An immigration appeals panel has upheld the deportation order of a former El Salvador defense minister who oversaw the torture and killings of thousands of civilians during that country's bloody civil war.
The Board of Immigration Appeals on Wednesday refused to overturn an immigration judge's order that Carlos Eugenio Vides Casanova, former defense minister and director of the Salvadoran National Guard, be removed from the U.S. and dismissed his appeal.
The appeals panel agreed that Vides Casanova participated in the tortures and killings of civilians from 1979 to 1989 because he was aware of them during and after the fact, he interfered with investigations of them, failed to prevent them and did not hold perpetrators accountable.
"This is great news. It's been over 12 years since Vides Casanova and Luis Guillermo Garcia (a former general) were exposed as being responsible for ordering the torture of civilians in El Salvador," said Almudena Bernabeu, an international attorney at The Center for Justice & Accountability.

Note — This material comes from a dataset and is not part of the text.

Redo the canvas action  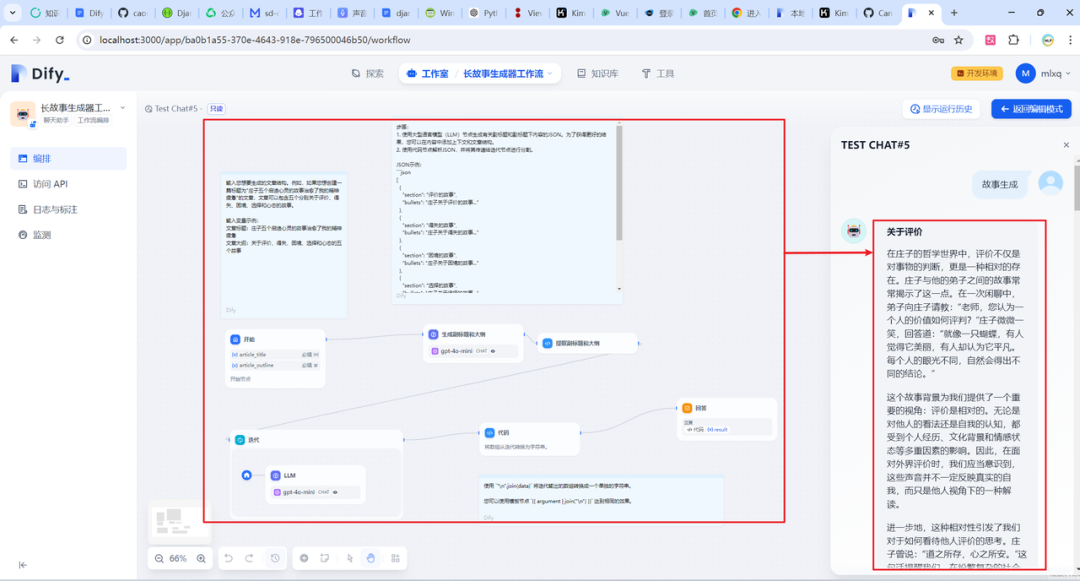pyautogui.click(x=249, y=558)
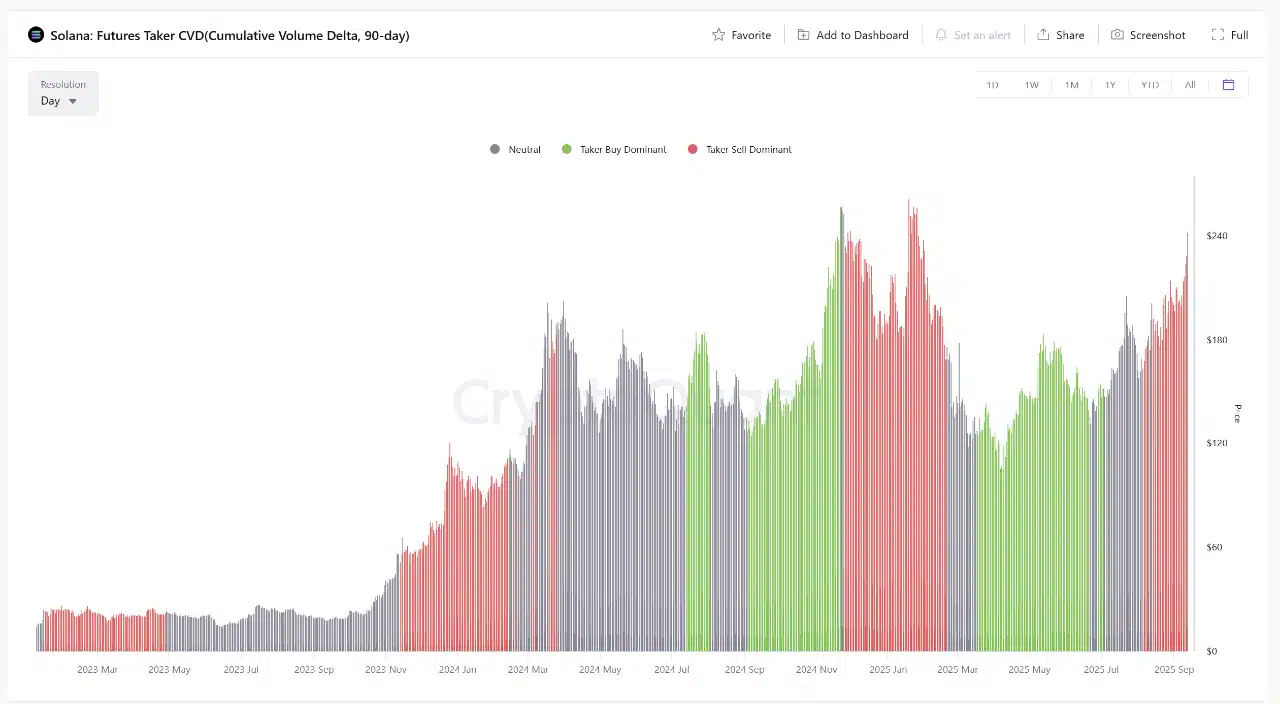Screen dimensions: 1280x704
Task: Click the Solana logo icon
Action: click(36, 35)
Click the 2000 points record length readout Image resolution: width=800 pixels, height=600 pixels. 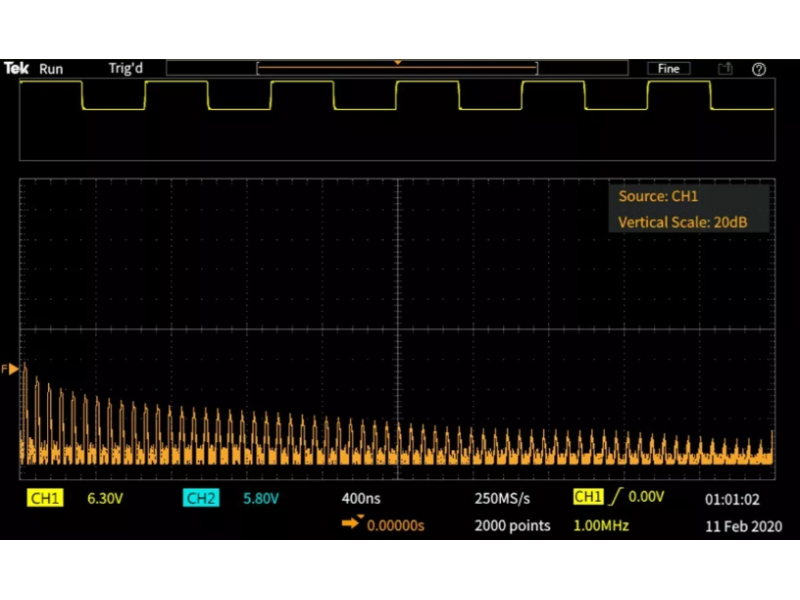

"It took a humongous effort on behalf of the victims to get to this point of getting the U.S. government to start deportation proceedings," Bernabeu said.
Vides Casanova came to the U.S. on an immigrant visa around August 1989, the panel said.
The case was marked as precedent setting by the appeals court. The ordered removal of such a high level individual is uncommon and usually removals are made of people directly involved in torture or killings. Vides Casanova was ordered deported under the Intelligence Reform and Terrorism Prevention Act of 2004, which prevents people who have committed serious forms of human rights abuses abroad to enter and remain in the country.
In its decision, the appeals panel detailed some of the torture cases connected to Vides Casanova. The 1980 kidnapping, rape and fatal shootings of four American nuns and a church layperson by members of El Salvador's National Guard occurred while Vides Casanova was its director. The immigration judge found he had failed to investigate.
The U.S. had backed the Salvadoran government during its civil war, so Vides Casanova had argued he should not be removed because he was upholding U.S. policies.
"What we hope is that when he gets back to El Salvador, he faces criminal prosecution there," Bernabeu said.